How to solve dist.init_process_group from hanging or deadlocks?

Written by- Aionlinecourse1368 times views

The main reason for the deadlock or hanging is the update of the dist.init process group.

The problem is usually caused by a large number of processes waiting for a resource, for example, a disk drive. This can be solved by adding more resources to the system or by reducing the number of processes in the system.


How to solve dist.init_process_group from hanging or deadlocks

A possible solution to this issue would be to add more resources to the system in order to reduce the time that it takes for processes to access shared resources and reduce wait time.

The following fixes are based on Writing Distributed Applications with PyTorch, Initialization Methods.

Issue 1:

It will hang unless you pass in nprocs=world_size to mp.spawn(). In other words, it's waiting for the "whole world" to show up, process-wise.


Issue 2:

The MASTER_ADDR and MASTER_PORT need to be the same in each process' environment and need to be a free address:port combination on the machine where the process with rank 0 will be run.


Both of these are implied or directly read from the following quote from the link above (emphasis added):

Environment Variable

We have been using the environment variable initialization method throughout this tutorial. By setting the following four environment variables on all machines, all processes will be able to properly connect to the master, obtain information about the other processes, and finally handshake with them.

MASTER_PORT: A free port on the machine that will host the process with rank 0.

MASTER_ADDR: IP address of the machine that will host the process with rank 0.

WORLD_SIZE: The total number of processes, so that the master knows how many workers to wait for.

RANK: Rank of each process, so they will know whether it is the master of a worker.


Here's some code to demonstrate both of those in action:

import torch
import torch.multiprocessing as mp
import torch.distributed as dist
import os

def find_free_port():
    """ https://stackoverflow.com/questions/1365265/on-localhost-how-do-i-pick-a-free-port-number """
    import socket
    from contextlib import closing

    with closing(socket.socket(socket.AF_INET, socket.SOCK_STREAM)) as s:
        s.bind(('', 0))
        s.setsockopt(socket.SOL_SOCKET, socket.SO_REUSEADDR, 1)
        return str(s.getsockname()[1])


def setup_process(rank, master_addr, master_port, world_size, backend='gloo'):
    print(f'setting up {rank=} {world_size=} {backend=}')

    # set up the master's ip address so this child process can coordinate
    os.environ['MASTER_ADDR'] = master_addr
    os.environ['MASTER_PORT'] = master_port
    print(f"{master_addr=} {master_port=}")

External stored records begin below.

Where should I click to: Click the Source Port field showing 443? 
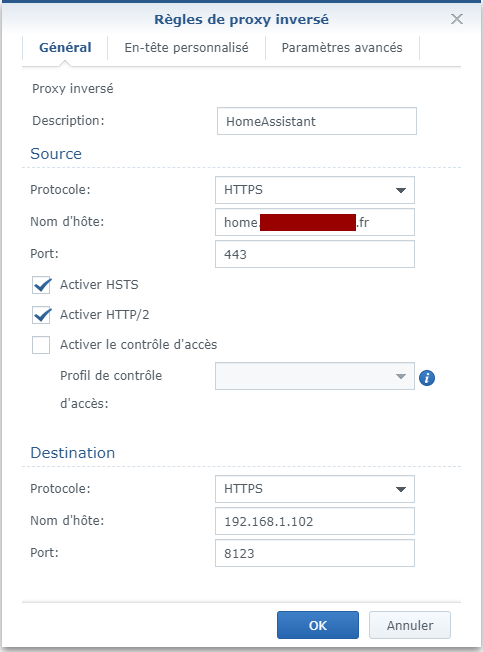point(315,254)
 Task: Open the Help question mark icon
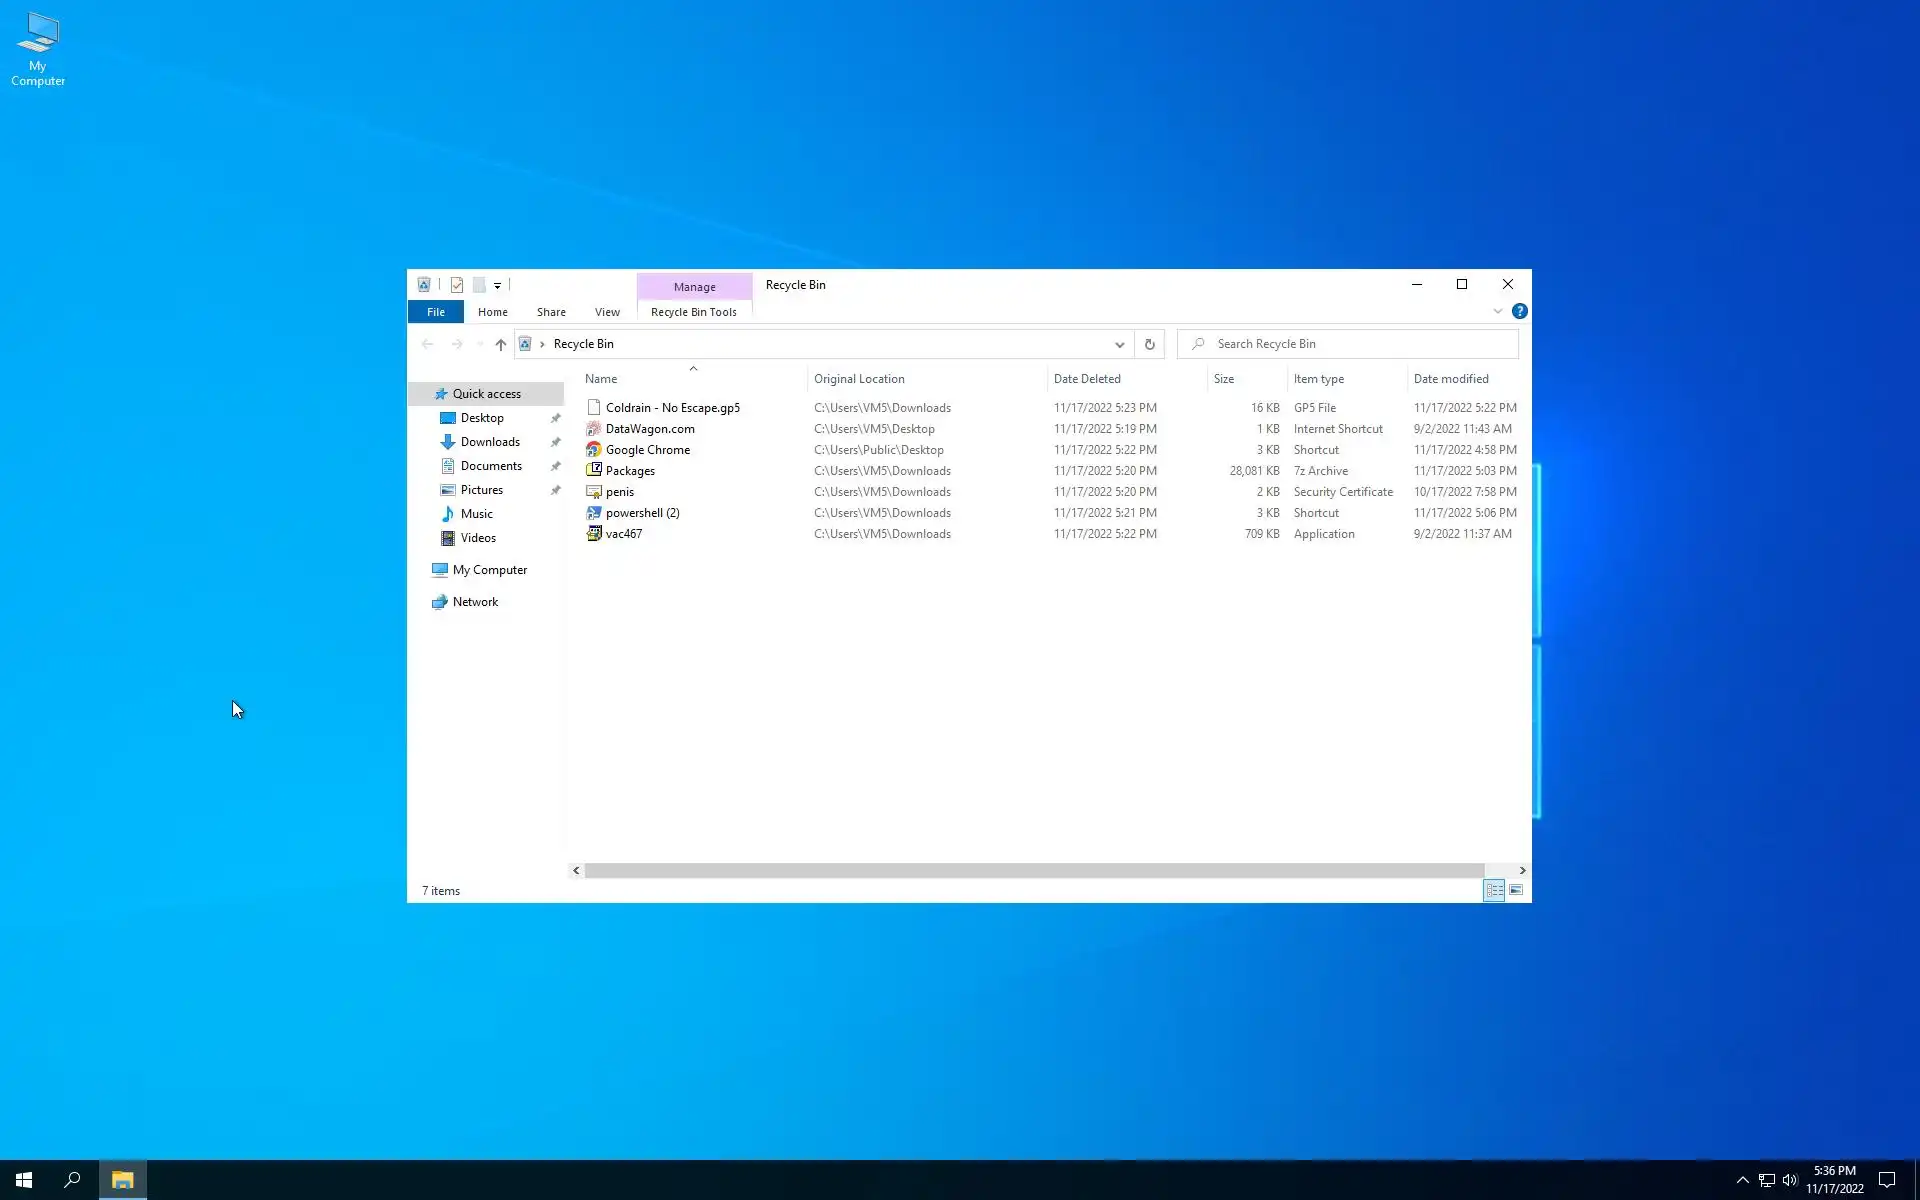coord(1519,312)
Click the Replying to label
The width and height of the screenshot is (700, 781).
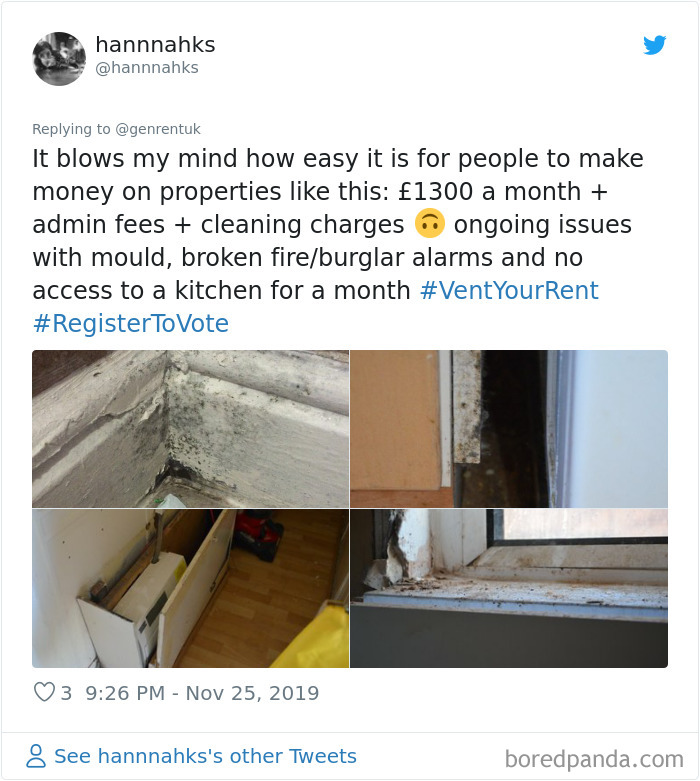(71, 129)
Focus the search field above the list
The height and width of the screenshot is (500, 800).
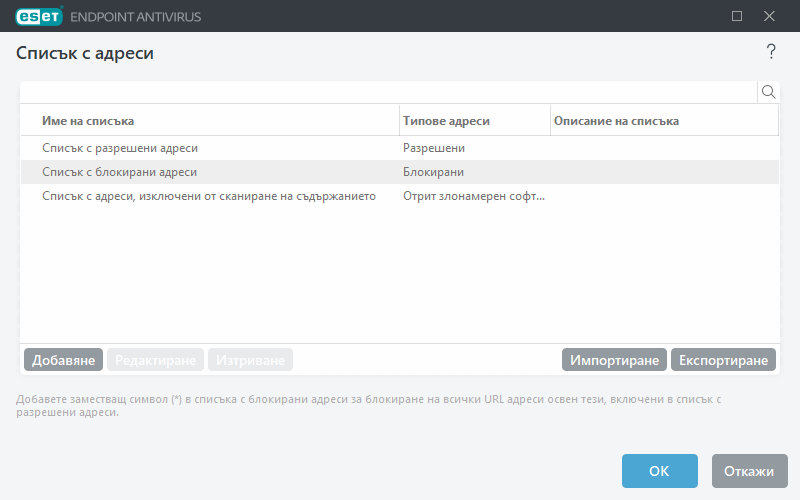[x=388, y=92]
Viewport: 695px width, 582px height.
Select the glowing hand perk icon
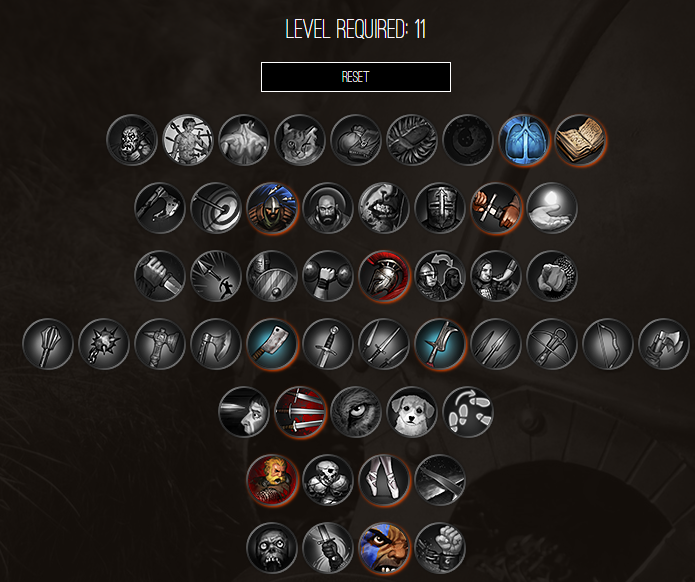click(x=552, y=208)
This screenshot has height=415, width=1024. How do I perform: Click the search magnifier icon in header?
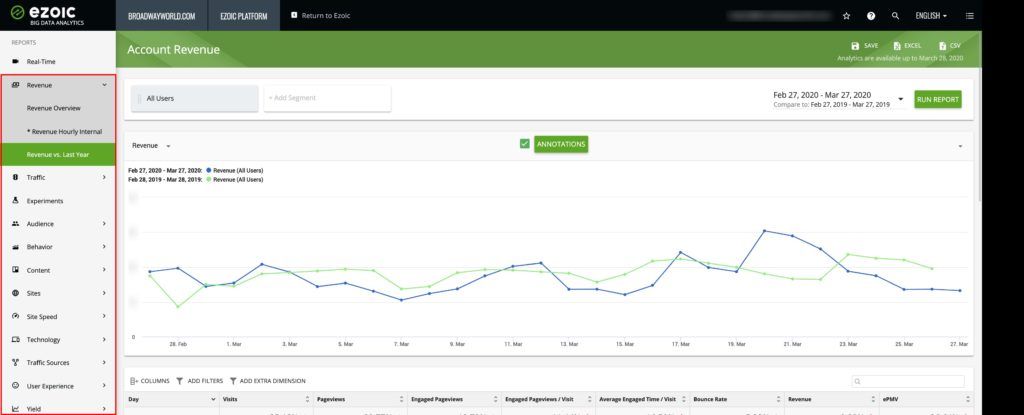895,16
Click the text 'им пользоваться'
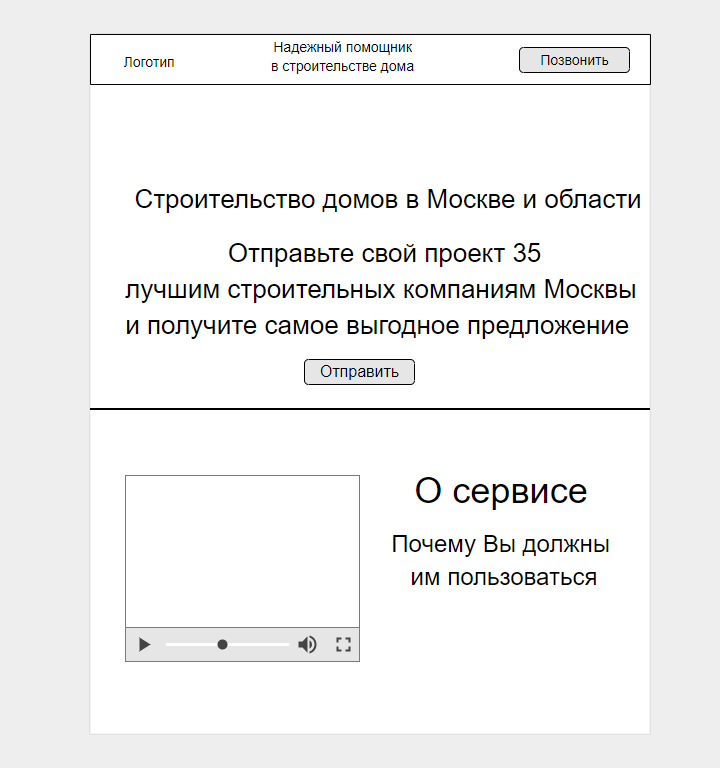This screenshot has height=768, width=720. (503, 578)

    # Initializes the default distributed process group, and this will also initialize the distributed package.
    dist.init_process_group(backend, rank=rank, world_size=world_size)
    print(f"{rank=} init complete")
    dist.destroy_process_group()
    print(f"{rank=} destroy complete")
        
if __name__ == '__main__':
    world_size = 4
    master_addr = '127.0.0.1'
    master_port = find_free_port()
    mp.spawn(setup_process, args=(master_addr,master_port,world_size,), nprocs=world_size)

Thank you for reading the article.